Leader: When clarity comes later—
People: We still move forward.
Leader: When growth feels unfinished—
People: We hold what we’ve attained.
Word Study
1. כָּבֵד — Kāvēd
Meaning: heavy, weighty, stubborn
Where it lives: Pharaoh’s heart (Exod. 10:1; throughout the plagues)
Why it matters:
Pharaoh is not confused—he is weighted down by control.
Stubbornness here is not rebellion; it’s refusal to release leverage.
Sunday takeaway:
What we refuse to release becomes too heavy to carry forward.
2. עָבַד — ‘Āvad
Meaning: to serve, to work, to worship
Where it lives: “Let My people go, that they may serve Me” (Exod. 10:3)
Why it matters:
Same word for:
slave labor in Egypt
worship in freedom
The question is never whether we will serve—
only whom.
Sunday takeaway:
Freedom is not the absence of service, but the right direction of it.
3. זָכַר — Zākar
Meaning: to remember, to mark, to rehearse
Where it lives: Passover memory commands (Exod. 12–13)
Why it matters:
Biblical remembering is active, not nostalgic.
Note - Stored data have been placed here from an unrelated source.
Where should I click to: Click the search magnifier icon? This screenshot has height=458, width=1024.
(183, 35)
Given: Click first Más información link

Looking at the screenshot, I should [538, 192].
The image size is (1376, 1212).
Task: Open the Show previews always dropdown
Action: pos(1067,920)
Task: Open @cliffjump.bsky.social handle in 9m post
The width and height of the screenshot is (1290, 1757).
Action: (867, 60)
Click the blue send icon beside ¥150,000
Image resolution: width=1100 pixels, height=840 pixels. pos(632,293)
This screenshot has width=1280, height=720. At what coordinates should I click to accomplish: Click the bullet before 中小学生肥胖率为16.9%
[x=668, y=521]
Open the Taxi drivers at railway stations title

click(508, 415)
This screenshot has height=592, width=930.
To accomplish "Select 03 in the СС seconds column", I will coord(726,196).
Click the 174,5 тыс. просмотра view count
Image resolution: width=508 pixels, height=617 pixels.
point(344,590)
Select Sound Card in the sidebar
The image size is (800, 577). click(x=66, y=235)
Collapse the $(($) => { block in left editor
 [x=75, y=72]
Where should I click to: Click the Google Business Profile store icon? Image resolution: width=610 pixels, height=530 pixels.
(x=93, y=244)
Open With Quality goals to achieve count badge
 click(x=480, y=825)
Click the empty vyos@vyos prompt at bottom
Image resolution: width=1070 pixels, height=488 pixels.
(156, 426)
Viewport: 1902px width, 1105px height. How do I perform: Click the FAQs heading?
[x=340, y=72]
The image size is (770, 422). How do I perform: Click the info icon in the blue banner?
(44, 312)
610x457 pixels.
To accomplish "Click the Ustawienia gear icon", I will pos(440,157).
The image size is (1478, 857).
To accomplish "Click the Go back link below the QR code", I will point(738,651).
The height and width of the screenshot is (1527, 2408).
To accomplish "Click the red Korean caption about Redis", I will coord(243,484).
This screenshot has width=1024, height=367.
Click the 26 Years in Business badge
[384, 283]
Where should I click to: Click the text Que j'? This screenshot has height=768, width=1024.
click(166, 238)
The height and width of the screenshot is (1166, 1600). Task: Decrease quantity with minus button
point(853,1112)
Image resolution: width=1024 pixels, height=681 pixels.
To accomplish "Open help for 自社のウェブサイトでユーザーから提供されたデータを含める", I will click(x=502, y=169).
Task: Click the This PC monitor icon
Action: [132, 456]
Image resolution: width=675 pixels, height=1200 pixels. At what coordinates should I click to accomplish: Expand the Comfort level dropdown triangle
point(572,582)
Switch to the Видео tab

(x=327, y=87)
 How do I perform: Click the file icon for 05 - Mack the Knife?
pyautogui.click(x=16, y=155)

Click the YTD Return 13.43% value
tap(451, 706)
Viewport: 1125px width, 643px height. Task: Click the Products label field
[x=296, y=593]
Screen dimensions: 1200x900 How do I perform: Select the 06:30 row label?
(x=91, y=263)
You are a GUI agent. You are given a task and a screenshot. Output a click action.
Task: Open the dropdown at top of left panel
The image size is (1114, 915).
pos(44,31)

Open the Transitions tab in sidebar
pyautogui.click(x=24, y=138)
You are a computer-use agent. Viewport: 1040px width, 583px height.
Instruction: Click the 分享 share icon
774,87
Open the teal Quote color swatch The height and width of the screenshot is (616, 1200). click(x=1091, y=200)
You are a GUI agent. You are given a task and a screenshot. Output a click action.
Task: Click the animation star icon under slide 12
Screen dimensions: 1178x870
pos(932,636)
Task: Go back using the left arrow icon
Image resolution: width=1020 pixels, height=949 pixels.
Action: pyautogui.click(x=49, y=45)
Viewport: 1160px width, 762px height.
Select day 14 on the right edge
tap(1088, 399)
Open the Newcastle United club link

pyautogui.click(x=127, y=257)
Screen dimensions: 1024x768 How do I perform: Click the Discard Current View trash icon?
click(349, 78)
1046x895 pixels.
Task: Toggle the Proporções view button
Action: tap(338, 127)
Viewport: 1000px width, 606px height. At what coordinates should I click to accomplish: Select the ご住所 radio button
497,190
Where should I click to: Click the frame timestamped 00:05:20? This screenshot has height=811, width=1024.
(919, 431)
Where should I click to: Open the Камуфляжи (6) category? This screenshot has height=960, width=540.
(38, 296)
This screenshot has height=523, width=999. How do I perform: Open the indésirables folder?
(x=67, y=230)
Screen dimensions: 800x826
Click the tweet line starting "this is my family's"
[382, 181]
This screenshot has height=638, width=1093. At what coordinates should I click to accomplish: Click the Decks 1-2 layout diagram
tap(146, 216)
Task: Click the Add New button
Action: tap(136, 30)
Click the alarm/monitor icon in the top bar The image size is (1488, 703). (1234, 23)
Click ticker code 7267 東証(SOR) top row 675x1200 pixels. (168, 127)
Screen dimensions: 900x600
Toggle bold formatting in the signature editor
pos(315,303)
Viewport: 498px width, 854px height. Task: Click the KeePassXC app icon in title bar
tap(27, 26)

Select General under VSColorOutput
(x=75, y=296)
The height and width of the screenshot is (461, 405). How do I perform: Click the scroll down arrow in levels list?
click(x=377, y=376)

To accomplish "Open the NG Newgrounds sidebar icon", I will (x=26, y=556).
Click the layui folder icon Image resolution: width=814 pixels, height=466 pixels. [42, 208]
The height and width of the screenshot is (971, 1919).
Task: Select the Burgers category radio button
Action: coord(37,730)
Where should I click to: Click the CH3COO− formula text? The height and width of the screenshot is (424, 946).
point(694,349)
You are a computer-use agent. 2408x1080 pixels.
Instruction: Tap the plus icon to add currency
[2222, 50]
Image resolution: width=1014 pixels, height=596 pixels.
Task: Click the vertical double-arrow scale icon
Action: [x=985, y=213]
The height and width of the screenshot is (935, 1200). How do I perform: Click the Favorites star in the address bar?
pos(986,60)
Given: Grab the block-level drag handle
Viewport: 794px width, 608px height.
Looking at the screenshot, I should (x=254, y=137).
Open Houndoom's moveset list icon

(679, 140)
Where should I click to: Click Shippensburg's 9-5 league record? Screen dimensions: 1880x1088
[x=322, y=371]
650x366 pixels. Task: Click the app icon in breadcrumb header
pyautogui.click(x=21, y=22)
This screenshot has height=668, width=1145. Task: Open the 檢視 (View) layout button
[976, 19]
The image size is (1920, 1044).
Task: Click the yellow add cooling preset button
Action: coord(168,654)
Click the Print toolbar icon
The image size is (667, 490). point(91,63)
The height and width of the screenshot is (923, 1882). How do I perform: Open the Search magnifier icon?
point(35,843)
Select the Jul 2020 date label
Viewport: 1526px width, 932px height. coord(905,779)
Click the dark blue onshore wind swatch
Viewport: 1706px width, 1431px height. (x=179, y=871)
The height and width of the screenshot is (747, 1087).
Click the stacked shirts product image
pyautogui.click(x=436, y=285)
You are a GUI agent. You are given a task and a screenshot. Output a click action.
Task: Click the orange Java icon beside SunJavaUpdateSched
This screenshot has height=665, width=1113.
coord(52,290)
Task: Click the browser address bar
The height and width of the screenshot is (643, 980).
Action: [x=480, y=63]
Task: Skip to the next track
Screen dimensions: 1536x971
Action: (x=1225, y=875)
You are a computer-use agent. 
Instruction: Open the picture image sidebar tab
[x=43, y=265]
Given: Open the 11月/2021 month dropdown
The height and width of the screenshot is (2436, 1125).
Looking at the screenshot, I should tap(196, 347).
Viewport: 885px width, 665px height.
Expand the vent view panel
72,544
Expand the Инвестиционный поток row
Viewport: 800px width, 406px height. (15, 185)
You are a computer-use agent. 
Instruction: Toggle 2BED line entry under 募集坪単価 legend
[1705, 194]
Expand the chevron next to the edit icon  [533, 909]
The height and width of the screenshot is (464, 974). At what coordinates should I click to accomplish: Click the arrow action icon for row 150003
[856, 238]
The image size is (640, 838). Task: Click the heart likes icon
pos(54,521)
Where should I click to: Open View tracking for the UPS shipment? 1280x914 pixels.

To remember is to order your life around a truth.
Sunday takeaway:
What God delivers, memory protects.
4. חָזַק — Ḥāzaq
Meaning: to be strong, to seize, to hold fast
Where it lives: Throughout Exodus (God “strengthens,” people “take hold”)
Why it matters:
This word bridges perfectly to Philippians 3:16
(“hold fast to what you have attained”).
Sunday takeaway:
Faith is not fragile optimism—it is disciplined grip.